Ma anche quando verrà raggiunta l’attesa soglia, non è detto che il rinnovo scatti in automatico. Nel contratto di Smalling c’è infatti la stessa clausola che c’era in quello di Mkhitaryan, con il giocatore che ha la facoltà unilaterale di far scattare il rinnovo a secondo del suo gradimento o meno. Insomma, a decidere se Smalling sarà ancora un giocatore della Roma fino al 2024 sarà proprio il difensore inglese e non la società giallorossa. La speranza, considerando anche l’importanza di Chris nello scacchiere difensivo giallorosso, è quella ovviamente che Smalling comunichi il prima possibile la sua volontà: se restare ancora a Roma o meno.
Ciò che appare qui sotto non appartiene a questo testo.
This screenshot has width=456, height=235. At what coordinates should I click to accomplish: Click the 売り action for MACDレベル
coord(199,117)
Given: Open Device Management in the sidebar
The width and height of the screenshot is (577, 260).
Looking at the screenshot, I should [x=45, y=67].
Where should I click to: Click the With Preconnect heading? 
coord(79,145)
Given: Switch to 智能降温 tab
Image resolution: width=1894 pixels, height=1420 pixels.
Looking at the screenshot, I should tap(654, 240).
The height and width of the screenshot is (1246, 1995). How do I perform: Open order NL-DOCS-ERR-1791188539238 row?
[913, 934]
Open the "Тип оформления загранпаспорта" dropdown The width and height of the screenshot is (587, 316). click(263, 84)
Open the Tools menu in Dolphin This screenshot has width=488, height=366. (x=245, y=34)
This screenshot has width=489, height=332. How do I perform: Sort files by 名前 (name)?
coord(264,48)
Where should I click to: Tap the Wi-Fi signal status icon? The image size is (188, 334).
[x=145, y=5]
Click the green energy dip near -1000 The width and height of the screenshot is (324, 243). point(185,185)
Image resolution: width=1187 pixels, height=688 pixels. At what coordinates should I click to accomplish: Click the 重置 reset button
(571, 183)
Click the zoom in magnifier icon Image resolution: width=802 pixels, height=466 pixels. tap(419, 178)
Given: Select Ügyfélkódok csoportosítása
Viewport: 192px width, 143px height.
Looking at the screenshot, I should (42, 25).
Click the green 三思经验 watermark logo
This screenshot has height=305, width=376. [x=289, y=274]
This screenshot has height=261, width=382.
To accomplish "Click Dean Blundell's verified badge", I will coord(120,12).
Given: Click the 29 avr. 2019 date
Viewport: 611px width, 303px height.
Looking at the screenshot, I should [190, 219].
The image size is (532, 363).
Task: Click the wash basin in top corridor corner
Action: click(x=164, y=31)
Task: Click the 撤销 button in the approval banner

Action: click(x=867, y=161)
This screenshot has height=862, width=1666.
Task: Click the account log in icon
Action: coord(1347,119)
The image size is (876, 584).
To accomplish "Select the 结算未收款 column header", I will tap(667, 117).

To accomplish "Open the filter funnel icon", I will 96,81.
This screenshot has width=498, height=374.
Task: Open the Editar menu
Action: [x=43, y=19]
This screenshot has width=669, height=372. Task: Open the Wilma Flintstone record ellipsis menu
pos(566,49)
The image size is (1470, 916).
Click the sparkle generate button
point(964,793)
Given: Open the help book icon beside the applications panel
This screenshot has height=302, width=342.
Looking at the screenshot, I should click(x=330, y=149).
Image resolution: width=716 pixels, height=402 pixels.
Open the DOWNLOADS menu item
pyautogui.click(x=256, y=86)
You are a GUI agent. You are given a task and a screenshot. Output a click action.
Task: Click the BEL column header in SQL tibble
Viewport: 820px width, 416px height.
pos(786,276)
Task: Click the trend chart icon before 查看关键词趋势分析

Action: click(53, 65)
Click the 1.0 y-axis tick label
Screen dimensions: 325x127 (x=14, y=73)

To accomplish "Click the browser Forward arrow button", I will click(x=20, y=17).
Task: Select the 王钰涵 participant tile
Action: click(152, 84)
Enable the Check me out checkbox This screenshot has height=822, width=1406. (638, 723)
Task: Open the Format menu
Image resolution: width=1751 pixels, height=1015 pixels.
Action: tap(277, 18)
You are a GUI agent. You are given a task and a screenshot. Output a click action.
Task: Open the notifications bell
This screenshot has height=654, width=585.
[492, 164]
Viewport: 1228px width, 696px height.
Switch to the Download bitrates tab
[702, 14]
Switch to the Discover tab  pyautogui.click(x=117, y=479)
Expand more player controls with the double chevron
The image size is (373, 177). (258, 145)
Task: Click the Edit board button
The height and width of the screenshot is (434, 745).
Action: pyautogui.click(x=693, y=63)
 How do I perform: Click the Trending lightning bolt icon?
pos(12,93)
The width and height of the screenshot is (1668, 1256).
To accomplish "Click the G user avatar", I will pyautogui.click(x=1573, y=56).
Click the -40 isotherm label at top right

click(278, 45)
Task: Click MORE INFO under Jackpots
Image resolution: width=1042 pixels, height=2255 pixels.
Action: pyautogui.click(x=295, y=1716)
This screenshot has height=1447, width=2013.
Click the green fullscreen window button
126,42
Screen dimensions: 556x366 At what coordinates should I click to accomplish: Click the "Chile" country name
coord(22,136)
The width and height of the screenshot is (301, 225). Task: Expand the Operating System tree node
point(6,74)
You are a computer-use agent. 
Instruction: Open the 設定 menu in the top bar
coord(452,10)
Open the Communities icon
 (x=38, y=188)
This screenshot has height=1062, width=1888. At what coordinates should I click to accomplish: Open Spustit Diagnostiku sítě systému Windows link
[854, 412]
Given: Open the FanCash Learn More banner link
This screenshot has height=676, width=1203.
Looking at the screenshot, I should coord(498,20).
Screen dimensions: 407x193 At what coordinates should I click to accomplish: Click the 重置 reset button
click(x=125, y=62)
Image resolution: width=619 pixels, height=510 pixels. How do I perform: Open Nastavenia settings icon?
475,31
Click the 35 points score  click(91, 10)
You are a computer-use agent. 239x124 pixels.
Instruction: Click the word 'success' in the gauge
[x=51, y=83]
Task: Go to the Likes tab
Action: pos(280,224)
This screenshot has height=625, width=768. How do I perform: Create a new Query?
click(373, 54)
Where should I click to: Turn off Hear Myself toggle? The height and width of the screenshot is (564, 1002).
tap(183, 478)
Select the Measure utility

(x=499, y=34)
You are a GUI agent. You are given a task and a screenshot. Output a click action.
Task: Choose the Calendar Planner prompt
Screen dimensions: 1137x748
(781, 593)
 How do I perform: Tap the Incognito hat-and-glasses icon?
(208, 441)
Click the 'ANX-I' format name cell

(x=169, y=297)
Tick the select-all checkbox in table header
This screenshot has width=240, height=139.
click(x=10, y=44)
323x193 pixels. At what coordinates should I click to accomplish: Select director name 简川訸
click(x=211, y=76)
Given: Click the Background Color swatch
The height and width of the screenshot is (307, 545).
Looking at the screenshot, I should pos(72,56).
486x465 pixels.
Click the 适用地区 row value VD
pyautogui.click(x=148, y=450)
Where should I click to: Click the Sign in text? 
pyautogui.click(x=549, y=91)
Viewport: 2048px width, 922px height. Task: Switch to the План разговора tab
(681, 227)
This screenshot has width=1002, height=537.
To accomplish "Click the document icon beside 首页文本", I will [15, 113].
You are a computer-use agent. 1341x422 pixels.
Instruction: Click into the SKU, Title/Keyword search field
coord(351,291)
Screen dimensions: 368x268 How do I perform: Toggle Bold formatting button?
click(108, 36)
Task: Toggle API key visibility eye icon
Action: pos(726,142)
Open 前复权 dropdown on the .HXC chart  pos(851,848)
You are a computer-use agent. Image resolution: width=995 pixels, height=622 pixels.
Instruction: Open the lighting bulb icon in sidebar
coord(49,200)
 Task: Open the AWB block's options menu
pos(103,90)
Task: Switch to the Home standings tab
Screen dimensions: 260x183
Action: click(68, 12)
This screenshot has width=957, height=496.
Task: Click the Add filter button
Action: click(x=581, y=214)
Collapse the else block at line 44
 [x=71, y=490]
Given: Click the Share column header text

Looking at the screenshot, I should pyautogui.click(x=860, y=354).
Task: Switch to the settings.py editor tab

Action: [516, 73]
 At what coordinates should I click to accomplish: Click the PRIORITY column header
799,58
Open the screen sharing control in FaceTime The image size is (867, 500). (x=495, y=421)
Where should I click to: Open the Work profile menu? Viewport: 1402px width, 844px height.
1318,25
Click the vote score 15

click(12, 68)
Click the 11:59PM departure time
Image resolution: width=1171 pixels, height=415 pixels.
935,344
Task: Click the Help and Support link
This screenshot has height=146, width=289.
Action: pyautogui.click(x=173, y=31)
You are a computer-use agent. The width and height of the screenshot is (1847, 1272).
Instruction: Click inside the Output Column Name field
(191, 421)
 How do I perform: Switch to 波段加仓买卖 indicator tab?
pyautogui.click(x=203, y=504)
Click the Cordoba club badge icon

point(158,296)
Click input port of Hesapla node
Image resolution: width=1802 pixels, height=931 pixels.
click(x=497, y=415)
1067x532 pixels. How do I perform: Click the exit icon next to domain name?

I rumours vanno tutti nella stessa direzione. E, cioè, nella voglia di Smalling di restare ancora qui, dove si trova bene sia lui sia la sua famiglia. Ma i precedenti parlano chiaro, le sorprese (e le attese) sono sempre dietro l’angolo. La Roma, questo è sicuro, aspetterà quanto c’è da aspettare, considerando l’importanza del giocatore in questione. Ma se la comunicazione dovesse tardare, inizierà a muoversi anche altrove.